La paternité attentive
Si on s’en tient aux mots, on cherche avant tout à féminiser les emplois masculins, au risque d’arriver à certaines dérives, quand il s’agit de les nommer : tôlier/tôlière, professeur/professeure…
Il n’est en revanche pas anodin de constater qu’on néglige de masculiniser les métiers féminins, par exemple, "sage-homme", et que ces messieurs éprouvent une motivation modérée à se diriger vers ces créneaux. Est-ce à dire que le sens et le genre du progrès est forcément masculin ?
Le meilleur moyen de prouver qu’il n’en est rien serait de décloisonner les cases, pas seulement au travail, mais dans la société tout entière, jusque dans la maison.

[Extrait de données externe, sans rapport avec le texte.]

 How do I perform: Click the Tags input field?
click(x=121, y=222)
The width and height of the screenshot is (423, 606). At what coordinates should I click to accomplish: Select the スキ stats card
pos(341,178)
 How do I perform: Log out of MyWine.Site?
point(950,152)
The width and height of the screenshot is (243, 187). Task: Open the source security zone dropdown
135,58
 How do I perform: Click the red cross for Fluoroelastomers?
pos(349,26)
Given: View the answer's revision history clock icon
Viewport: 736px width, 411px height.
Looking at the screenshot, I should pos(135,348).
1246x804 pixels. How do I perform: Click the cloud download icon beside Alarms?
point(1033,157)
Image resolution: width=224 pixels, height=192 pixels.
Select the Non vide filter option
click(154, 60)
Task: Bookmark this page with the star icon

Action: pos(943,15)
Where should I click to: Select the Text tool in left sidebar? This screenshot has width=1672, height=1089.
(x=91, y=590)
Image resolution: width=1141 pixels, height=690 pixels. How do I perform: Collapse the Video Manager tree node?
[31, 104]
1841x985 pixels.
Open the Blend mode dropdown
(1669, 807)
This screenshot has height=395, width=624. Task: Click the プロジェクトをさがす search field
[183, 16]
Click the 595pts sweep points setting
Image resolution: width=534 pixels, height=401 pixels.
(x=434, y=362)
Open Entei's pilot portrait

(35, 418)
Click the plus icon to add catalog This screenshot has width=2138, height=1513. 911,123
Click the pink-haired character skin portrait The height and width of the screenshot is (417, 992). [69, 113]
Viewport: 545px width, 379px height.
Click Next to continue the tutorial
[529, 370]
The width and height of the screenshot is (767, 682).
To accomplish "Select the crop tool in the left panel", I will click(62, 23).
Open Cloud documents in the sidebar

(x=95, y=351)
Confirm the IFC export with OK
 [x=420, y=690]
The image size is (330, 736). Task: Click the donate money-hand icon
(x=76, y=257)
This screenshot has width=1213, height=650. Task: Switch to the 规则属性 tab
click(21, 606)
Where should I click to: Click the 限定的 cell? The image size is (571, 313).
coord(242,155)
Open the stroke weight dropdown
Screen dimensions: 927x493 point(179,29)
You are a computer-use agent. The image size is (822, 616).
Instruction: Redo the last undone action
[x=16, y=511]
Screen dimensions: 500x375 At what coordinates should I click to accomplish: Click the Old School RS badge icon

Et d’adopter une "épicène attitude" qui ne s’arrête pas au partage des tâches domestiques. Elle s’étend à l’ensemble du partage entre les activités professionnelles et les activités familiales. Ce partage, on le voit de plus en plus, ne repose plus sur une différenciation de genre comme naguère (monsieur au bureau, madame aux fourneaux), mais souvent sur l’exercice en commun d’une responsabilité partagée : celle de parent, responsabilité elle aussi épicène.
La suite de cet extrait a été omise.